United States v. Riley
2013 CAAF LEXIS 388
| C.A.A.F. | 2013Background
- Private Riley kidnapped a newborn at Fort Hood in 2009 after posing as a nurse.
- Riley pled guilty under a pretrial agreement capping confinement at 11 years.
- Riley was required to register as a sex offender due to kidnapping a minor; she learned of this after trial.
- Defense counsel had not been trained to or did not inform Riley about sex offender registration consequences.
- Military judge did not address sex offender registration during providence inquiry, nor did benchbook guidance require explicit inquiry by the judge.
- CCA affirmed findings and sentence; this court granted review to consider providence of the plea and effectiveness of defense counsel.
Issues
| Issue | Plaintiff's Argument | Defendant's Argument | Held |
|---|---|---|---|
| Whether sex offender registration is a major consequence that must be addressed in plea proceedings | Riley argues registration is a major consequence that undermines knowability of the plea | Government contends plea colloquy need not cover collateral consequences; defense counsel handles this | Abuse of discretion; sex offender consequences must be acknowledged in the plea process |
| Whether the military judge abused discretion by not asking defense counsel about advising on sex offender registration | Riley contends benchbook guidance required inquiry; failure taints providence | Government says benchbook inquiry is non-mandatory | Yes; military judge failed to adhere to guidance, rendering plea providence questionable |
| Whether the benchbook guidance and Miller/Padilla line require the judge to ensure knowledge of sex offender consequences | Riley relies on Miller and Padilla to show duty of inquiry | Government argues primary burden remains with defense counsel | Yes; the judge bears ultimate responsibility to ensure a knowing and voluntary plea |
Key Cases Cited
- United States v.
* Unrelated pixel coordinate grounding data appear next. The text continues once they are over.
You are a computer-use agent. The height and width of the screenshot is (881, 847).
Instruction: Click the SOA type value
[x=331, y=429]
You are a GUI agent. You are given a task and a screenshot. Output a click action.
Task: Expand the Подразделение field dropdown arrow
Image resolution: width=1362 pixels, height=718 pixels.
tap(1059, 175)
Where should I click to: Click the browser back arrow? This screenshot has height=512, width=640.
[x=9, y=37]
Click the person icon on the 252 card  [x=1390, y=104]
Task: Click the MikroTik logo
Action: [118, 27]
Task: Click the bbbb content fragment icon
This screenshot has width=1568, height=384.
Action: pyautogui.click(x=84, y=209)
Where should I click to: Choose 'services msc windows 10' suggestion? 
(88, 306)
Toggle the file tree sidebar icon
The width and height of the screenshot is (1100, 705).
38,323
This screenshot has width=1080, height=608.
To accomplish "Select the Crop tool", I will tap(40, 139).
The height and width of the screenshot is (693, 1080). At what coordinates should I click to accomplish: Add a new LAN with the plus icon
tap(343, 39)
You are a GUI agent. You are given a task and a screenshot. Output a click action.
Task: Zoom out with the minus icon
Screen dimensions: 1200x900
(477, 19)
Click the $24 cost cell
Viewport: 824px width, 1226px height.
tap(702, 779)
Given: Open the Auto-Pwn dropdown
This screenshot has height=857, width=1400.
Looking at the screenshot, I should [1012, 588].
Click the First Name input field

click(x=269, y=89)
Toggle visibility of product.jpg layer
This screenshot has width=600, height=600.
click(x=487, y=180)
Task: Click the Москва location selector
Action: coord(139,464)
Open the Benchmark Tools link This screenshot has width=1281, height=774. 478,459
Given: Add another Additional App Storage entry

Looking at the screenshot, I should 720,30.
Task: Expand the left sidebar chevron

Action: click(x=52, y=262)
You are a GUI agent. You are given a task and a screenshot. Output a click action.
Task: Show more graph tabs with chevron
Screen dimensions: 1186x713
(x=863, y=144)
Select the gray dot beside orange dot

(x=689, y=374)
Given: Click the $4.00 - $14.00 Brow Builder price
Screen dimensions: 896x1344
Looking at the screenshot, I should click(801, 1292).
Miller, 63 M.J. 452 (C.A.A.F.2006) (sex offender processing information crucial to knowing plea)
- Padilla v. Kentucky, 559 U.S. 356 (2010) (deportation/collateral consequences closely tied to criminal process; impacts plea knowingness)
- United States v. Rose, 71 M.J. 138 (C.A.A.F.2012) (failure to respond to a client's request about sex offender consequences constitutes deficient performance)
- United States v. Inabinette, 66 M.J. 320 (C.A.A.F.2008) (guilty plea review standard; abuse of discretion standard applied to plea)
- United States v. Soto, 69 M.J. 304 (C.A.A.F.2011) (military judge's duty to ensure knowing plea; higher standard in plea inquiries)
- United States v. Hayes, 70 M.J. 454 (C.A.A.F.2012) (gives guidance on Article 45(a) inquiry and knowing pleas)
- United States v. King, 3 M.J. 458 (C.M.A.1977) (primary responsibility of military judge to ensure knowing, voluntary plea)
- Perron, 58 M.J. 78 (C.A.A.F.2003) (military judge’s duty to ensure understanding of plea)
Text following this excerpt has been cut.